Not surprisingly, Mark Steyn also concludes that America is in trouble, but fingers an entirely different cause.  While Smith's posits that America's slide is caused by class warfare--the "rich cabal" grabbed the handle of government and drained wealth from the middle class, Steyn indicts the growth of the federal government.   The insatiable taxing and regulating nanny state have drained wealth and ambition from our nation. "America has been thoroughly unbalanced: thanks largely to distortions
driven by government, we have too much college, too much 'professional servicing'--accounting, lawyering, and other activities necessary to keep the fine print in compliance with the regulatory state.  All of these are huge obstacles to making productive use of even our non-borrowed money and to keeping America competitive with the rest of the world."  In Steyn's view, it is the bloat of government that is grinding America down--- the explosion of "entitlements," taxes, and the regulatory burden of the feds.  America's drive to innovate has been replaced by the higher value of multiculturalism.  He cites the downgrading of NASA as a prime example, as it recently killed manned space flight and substituted as part of its mission to recognize Muslim contributions to science. Huh?
"To boldly go where no diversity outreach consultant has gone before!," he intones, "What's 'foremost' for NASA is to make Muslims 'feel good' about their contributions to science.  Why, as recently as the early ninth century Muhammed al-Khwarizimi invented the first hoary quadrant!"

In  a previous generation, government did some good big things--putting a man on the moon, defeat Nazis, construct and interstate highway system.  Now, not so much.  "The bigger government gets, the less it actually does.  You think a guy like Obama is going to put up a new Hoover Dam (built during the Depression and two years ahead of schedule?).  No chance.  Today's Big Government crowd is more likely to put up a new regulatory agency to tell the Hoover Dam it's non-wheelchair accessible and has to close."

For Steyn, the demons aren't the rich, but the government class-- the faceless bureaucrats that regulate us, tax us, and force us to comply, often with rules and regulations that nobody actually voted on, but were promulgated by some 20 something lawyer in the bowels of the Department of Labor.

"Edwards was right about the "two Americas," but not about the division: in one America, those who subscribe to the ruling ideology can access a world of tenured security lubricated by government and without creating a dime of wealth for the overall economy; in the other America, millions of people go to work every day to try to support their families and build up businesses and improve themselves, and the harder they work, the more they're penalized to support the government class in all its privileges."

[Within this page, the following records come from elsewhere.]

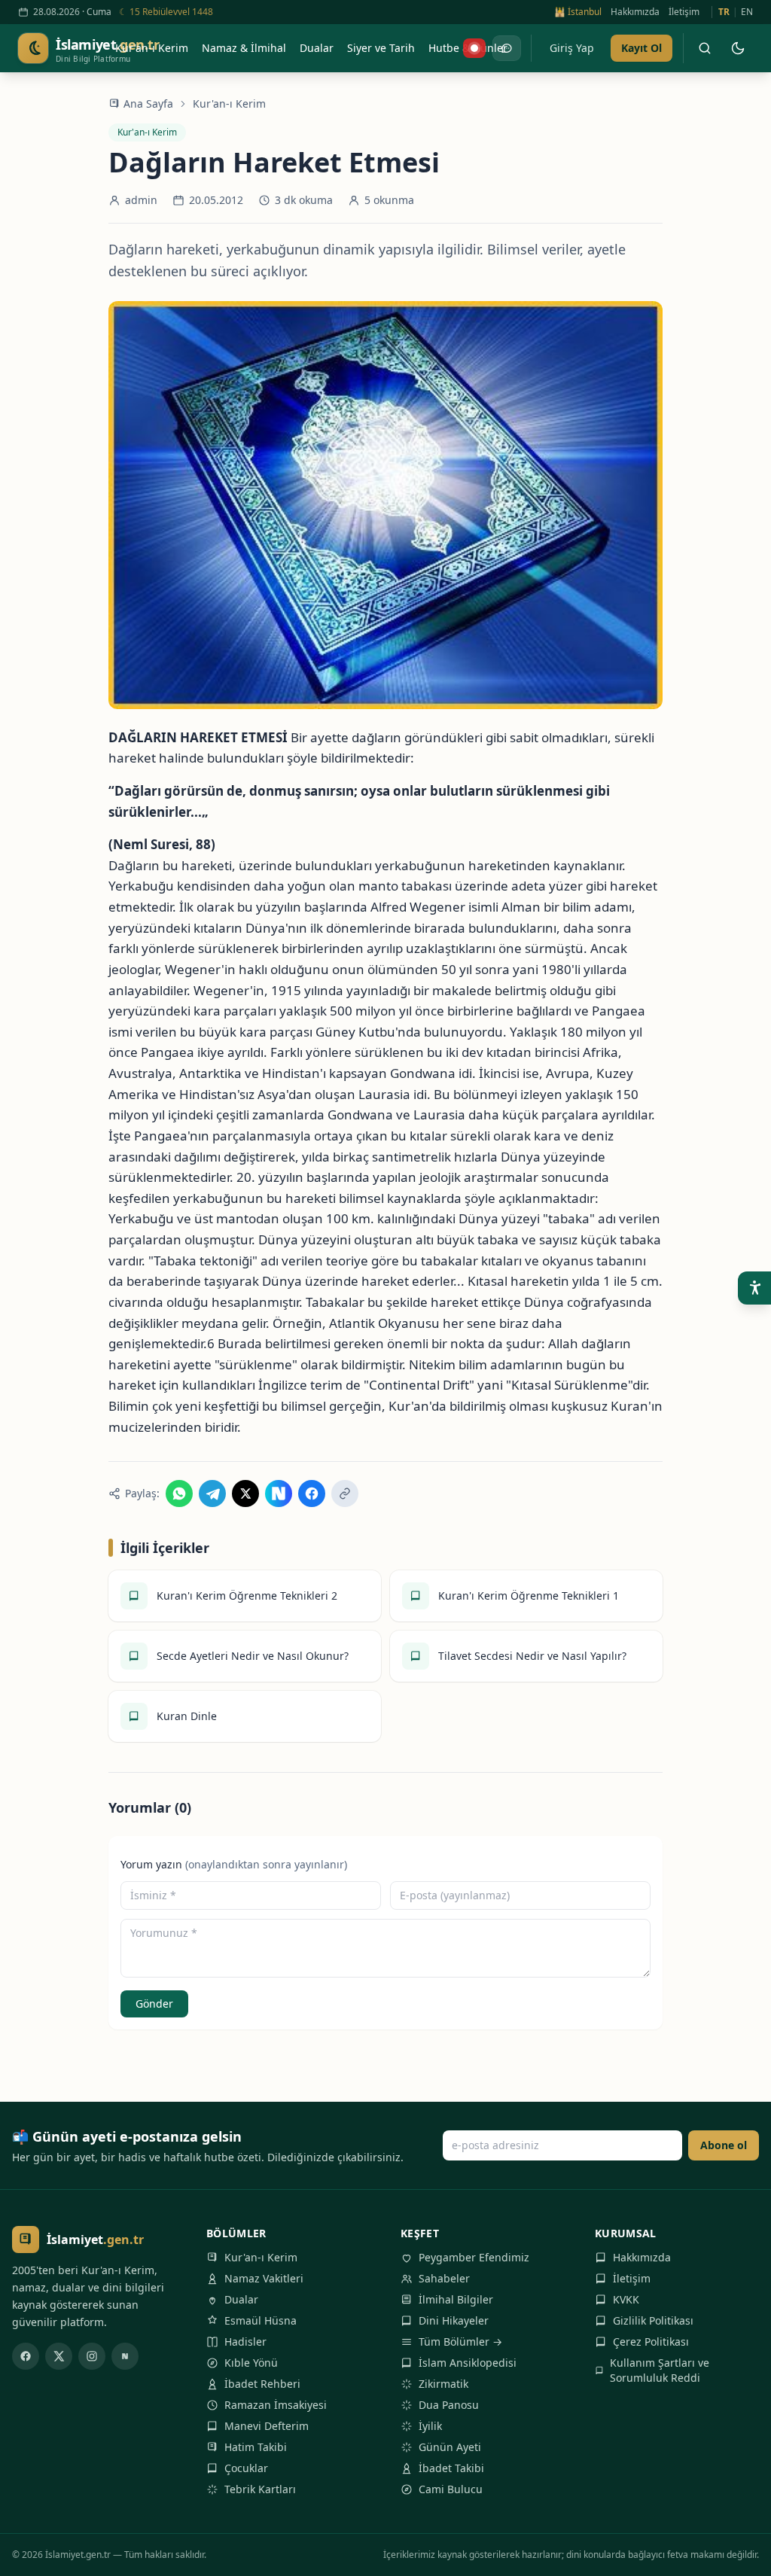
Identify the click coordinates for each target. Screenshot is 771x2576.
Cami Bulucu (451, 2489)
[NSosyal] (125, 2356)
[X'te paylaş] (245, 1493)
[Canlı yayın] (474, 48)
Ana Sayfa (148, 103)
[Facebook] (25, 2356)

America is in trouble, I believe.  While Smith makes some valid points--China has become an economic threat due to its currency manipulation, its intellectual property piracy, and its product dumping--he completely misses many factors in our slide.  Globalization, our failed education system, and the ever intruding government.  Steyn is closer to reality. Each day, government makes hard work and risk taking less and less enjoyable and less and less rewarding, choking the vibrancy that made this nation great.

Pity the poor entrepreneur, slugging it out while a legion of regulators and taxing authorities torment him or her.  Pity the poor working stiff, hustling in a tough, boring job, making $45,000 a year, while his neighbor gets to stay home and enjoy a total benefits package worth almost as much.

It a few days, we will have an opportunity to choose whose thesis is correct.  If we vote for Obama, it will be Smith's and we will continue to policies of taking more from "the rich," downsizing our military, empowering unions and regulators, and growing government.  If we choose Romney, the results are less clear, but we will at least put a brake on hurling headlong into an ossified Euro-nanny state, drowning in its own debt and stuck in perpetual stagnation.